- WHAT YOU ARE ASKED TO DO: Give back all the records below, unaltered.

- SUPPLIED MATERIAL:
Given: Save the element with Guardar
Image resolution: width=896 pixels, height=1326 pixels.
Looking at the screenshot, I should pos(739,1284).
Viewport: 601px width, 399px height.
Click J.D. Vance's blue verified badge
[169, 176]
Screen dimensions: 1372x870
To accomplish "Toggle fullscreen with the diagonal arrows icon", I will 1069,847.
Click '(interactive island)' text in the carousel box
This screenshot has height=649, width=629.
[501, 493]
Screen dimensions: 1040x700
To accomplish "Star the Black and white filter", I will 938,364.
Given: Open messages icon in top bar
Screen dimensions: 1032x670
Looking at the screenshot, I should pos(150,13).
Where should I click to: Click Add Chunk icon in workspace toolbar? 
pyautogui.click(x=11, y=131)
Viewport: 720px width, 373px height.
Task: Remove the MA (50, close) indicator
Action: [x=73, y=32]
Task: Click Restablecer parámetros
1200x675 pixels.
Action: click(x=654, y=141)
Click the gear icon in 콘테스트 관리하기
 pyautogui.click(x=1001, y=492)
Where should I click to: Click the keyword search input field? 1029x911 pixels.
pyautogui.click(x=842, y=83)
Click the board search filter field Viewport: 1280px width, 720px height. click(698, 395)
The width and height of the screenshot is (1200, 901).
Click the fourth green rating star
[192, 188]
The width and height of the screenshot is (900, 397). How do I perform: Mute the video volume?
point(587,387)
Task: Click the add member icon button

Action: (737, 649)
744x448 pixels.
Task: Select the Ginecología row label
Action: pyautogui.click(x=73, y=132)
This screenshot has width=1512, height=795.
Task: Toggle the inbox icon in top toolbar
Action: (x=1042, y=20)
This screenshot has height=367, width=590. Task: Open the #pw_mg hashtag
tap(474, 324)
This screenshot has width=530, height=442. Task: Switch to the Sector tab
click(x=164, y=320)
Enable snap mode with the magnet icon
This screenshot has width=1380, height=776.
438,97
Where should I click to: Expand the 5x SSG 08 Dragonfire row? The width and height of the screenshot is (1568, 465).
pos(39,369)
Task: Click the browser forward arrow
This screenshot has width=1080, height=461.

- EXERCISE ANSWER:
Given: Save the element with Guardar
Image resolution: width=896 pixels, height=1326 pixels.
Looking at the screenshot, I should pos(739,1284).
Viewport: 601px width, 399px height.
Click J.D. Vance's blue verified badge
[169, 176]
Screen dimensions: 1372x870
To accomplish "Toggle fullscreen with the diagonal arrows icon", I will 1069,847.
Click '(interactive island)' text in the carousel box
This screenshot has height=649, width=629.
[501, 493]
Screen dimensions: 1040x700
To accomplish "Star the Black and white filter", I will 938,364.
Given: Open messages icon in top bar
Screen dimensions: 1032x670
Looking at the screenshot, I should pos(150,13).
Where should I click to: Click Add Chunk icon in workspace toolbar? 
pyautogui.click(x=11, y=131)
Viewport: 720px width, 373px height.
Task: Remove the MA (50, close) indicator
Action: [x=73, y=32]
Task: Click Restablecer parámetros
1200x675 pixels.
Action: click(x=654, y=141)
Click the gear icon in 콘테스트 관리하기
 pyautogui.click(x=1001, y=492)
Where should I click to: Click the keyword search input field? 1029x911 pixels.
pyautogui.click(x=842, y=83)
Click the board search filter field Viewport: 1280px width, 720px height. click(698, 395)
The width and height of the screenshot is (1200, 901).
Click the fourth green rating star
[192, 188]
The width and height of the screenshot is (900, 397). How do I perform: Mute the video volume?
point(587,387)
Task: Click the add member icon button

Action: (737, 649)
744x448 pixels.
Task: Select the Ginecología row label
Action: pyautogui.click(x=73, y=132)
This screenshot has width=1512, height=795.
Task: Toggle the inbox icon in top toolbar
Action: (x=1042, y=20)
This screenshot has height=367, width=590. Task: Open the #pw_mg hashtag
tap(474, 324)
This screenshot has width=530, height=442. Task: Switch to the Sector tab
click(x=164, y=320)
Enable snap mode with the magnet icon
This screenshot has width=1380, height=776.
438,97
Where should I click to: Expand the 5x SSG 08 Dragonfire row? The width and height of the screenshot is (1568, 465).
pos(39,369)
Task: Click the browser forward arrow
This screenshot has width=1080, height=461.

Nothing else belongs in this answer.